The structure of the catchment changes once dispensing GP practices become visible. Market share narratives shift. Pharmacy First revenue ceilings shift — dispensing doctors don't participate in Pharmacy First at all, which means a rural pharmacy that is the only Pharmacy First provider in a 10-mile corridor actually has a larger referral monopoly than we currently report.

The seven rural archetypes most affected

Based on Dispensing Doctors' Association geographic data and our own rural coverage analysis, the seven English rural archetypes where the integration matters most are:

ArchetypeApprox. share of practices dispensingImpact on PharmSee ratio accuracy
Lincolnshire Fens30-40%Severe — current 0.60:1 corridor ratio likely 30%+ off
Northumberland / rural County Durham25-35%Severe
Rural Cumbria25-35%Severe
North Devon / North Cornwall20-30%Significant
Rural Shropshire / Herefordshire20-30%Significant
Norfolk Broads / Breckland15-25%Moderate
Yorkshire Dales / Moors15-25%Moderate

In the two severe-impact archetypes (Fens, Northumberland/Cumbria), roughly 1 in 3 prescription dispensing events is happening at a GP practice rather than a community pharmacy. Our current ratio figures for these regions miss that entirely.

Why we haven't integrated yet

Three practical reasons:

  1. The NHSBSA dispensing contractor register is not a clean open-data drop. It is published as a quarterly PDF supplement to the main pharmacy register, without lat/lng coordinates, without the same contractor-code conventions as community pharmacies. Integrating it requires name-matching against the GP practice ODS register, which introduces its own ambiguity.
  2. Dispensing revenue per GP practice is not published at the same granularity as pharmacy revenue. We can know that Wadebridge GP dispenses, but we can't yet know whether they dispense 10,000 items/year or 80,000 items/year without a separate NHSBSA data request.
  3. The ratio framing itself becomes more complex. A "GP-to-pharmacy ratio" that includes dispensing doctors has to decide: do dispensing GPs count on the pharmacy side (as an additional dispensing actor), on the GP side (as they currently do), or on both? There is no clean answer — and different analyst audiences will want different conventions.

We have been running the integration in a staging branch for four weeks and expect to surface dispensing doctor counts on the location analyzer in cycle 16 or 17. The first deliverable will be a badge ("2 of 5 nearby GPs dispense") rather than a full revenue integration, because the dispensing volume per practice is the harder half of the problem.

The honesty disclaimer

Until that integration ships, every rural ratio PharmSee has published — including the nine rural articles written in cycles 10-14 — should be read with the caveat that the pharmacy side of the ratio is the only dispensing actor we count. For most urban catchments (Liverpool, Birmingham, Manchester, London) the error is small because urban GP practices are almost never dispensing. For rural catchments the error is substantial. We've flagged this caveat in the research logs; we haven't until now put it in the published articles.

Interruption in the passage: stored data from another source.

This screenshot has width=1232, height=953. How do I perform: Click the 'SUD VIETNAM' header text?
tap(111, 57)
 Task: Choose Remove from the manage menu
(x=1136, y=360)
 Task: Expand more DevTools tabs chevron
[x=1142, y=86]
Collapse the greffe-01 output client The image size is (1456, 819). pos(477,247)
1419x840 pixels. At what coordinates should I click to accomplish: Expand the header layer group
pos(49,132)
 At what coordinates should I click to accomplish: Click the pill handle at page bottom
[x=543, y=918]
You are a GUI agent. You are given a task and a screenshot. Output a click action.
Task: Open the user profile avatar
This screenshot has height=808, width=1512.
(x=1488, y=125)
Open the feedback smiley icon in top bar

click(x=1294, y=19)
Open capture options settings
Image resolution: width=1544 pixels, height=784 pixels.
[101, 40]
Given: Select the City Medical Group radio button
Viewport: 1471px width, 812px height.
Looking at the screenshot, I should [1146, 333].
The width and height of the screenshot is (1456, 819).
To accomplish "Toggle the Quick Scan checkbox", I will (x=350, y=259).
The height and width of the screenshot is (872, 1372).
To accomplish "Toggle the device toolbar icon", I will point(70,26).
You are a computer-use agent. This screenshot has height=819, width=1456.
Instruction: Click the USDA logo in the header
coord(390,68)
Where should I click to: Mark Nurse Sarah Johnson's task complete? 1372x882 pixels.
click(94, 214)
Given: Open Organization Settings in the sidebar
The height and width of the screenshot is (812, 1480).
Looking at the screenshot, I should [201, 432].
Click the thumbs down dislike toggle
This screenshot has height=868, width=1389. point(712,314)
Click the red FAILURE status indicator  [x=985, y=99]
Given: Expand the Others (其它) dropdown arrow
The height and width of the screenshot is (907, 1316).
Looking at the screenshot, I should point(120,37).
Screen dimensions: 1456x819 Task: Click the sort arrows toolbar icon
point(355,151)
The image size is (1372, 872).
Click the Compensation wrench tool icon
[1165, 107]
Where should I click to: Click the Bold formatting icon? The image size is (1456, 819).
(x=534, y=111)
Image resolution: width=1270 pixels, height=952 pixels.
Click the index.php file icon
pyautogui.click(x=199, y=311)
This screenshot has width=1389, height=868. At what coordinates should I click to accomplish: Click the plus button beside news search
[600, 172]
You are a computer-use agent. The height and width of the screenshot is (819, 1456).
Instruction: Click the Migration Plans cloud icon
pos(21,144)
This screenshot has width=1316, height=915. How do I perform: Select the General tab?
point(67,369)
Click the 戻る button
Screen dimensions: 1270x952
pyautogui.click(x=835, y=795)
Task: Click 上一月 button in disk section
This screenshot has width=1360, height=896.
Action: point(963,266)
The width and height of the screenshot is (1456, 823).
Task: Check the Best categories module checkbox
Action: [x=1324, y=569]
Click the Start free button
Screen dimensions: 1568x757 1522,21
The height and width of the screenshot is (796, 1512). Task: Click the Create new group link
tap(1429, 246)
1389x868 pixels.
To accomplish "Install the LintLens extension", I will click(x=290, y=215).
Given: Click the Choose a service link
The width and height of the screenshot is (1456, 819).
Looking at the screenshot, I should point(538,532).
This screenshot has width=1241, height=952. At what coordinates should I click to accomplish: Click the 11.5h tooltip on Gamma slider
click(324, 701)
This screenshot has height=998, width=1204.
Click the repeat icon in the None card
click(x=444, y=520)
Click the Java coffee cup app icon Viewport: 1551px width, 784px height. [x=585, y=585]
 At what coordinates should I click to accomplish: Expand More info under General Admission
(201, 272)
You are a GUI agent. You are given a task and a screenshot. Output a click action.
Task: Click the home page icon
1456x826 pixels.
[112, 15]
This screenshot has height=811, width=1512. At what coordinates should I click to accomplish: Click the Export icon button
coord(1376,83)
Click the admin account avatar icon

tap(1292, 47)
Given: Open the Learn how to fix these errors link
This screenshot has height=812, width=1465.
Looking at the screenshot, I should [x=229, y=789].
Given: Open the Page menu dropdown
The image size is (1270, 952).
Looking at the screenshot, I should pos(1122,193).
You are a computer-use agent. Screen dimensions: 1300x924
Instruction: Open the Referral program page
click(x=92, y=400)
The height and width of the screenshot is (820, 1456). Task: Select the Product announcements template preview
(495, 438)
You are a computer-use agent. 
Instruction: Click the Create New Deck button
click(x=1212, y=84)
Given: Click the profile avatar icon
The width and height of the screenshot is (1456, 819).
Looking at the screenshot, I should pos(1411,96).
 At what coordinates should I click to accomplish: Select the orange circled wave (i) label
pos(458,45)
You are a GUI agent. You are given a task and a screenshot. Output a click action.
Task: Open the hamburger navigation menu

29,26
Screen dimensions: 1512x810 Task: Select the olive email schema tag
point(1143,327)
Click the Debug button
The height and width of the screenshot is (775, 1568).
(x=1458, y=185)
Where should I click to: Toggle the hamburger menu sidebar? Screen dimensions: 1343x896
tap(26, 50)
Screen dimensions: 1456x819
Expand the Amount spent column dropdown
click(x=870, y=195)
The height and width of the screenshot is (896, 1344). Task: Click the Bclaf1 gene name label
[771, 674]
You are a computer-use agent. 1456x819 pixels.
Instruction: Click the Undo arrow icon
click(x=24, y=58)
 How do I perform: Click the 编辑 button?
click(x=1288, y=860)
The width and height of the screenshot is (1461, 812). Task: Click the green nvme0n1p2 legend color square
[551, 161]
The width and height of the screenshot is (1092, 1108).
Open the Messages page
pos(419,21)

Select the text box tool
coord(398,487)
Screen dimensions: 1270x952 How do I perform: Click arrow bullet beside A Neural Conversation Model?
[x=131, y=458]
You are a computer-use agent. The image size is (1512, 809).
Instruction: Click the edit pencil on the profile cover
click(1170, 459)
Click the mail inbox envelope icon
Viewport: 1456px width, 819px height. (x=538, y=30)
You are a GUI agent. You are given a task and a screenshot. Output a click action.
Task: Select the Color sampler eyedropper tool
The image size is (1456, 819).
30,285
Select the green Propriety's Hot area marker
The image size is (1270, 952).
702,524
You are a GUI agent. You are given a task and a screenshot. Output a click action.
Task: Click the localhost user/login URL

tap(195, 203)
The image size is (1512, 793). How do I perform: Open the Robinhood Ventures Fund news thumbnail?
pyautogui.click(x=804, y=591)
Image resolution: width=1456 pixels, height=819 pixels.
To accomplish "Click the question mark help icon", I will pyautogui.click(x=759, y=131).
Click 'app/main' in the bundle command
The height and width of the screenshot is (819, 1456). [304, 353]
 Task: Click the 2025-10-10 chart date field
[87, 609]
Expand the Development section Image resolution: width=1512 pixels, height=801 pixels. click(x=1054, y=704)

This article is the flag. If you're using PharmSee's rural pharmacy-density numbers for location planning, treat them as a lower bound on actual dispensing competition — and add a conservative 20-30% adjustment for dispensing doctor presence until the integration is live.

Why this matters for the rural pharmacy runway

The practical implication for a new-build rural pharmacy: if you are looking at an underserved rural corridor using PharmSee's current data, check the dispensing doctor register manually before committing. A corridor that looks attractive at 2 GP / 1 pharmacy (2:1 ratio, high opportunity) might turn out to be 2 GP / 1 pharmacy + 1 dispensing GP — effectively a 1:1 ratio with the dispensing GP as a hidden competitor. The difference matters for your £300,000 new-build capex decision.

We are working to close this gap. In the meantime, PharmSee's rural numbers are directionally correct but systematically under-counting the competition. The cycle 16 integration will be the single biggest accuracy improvement to the rural ratio atlas since the engine launched.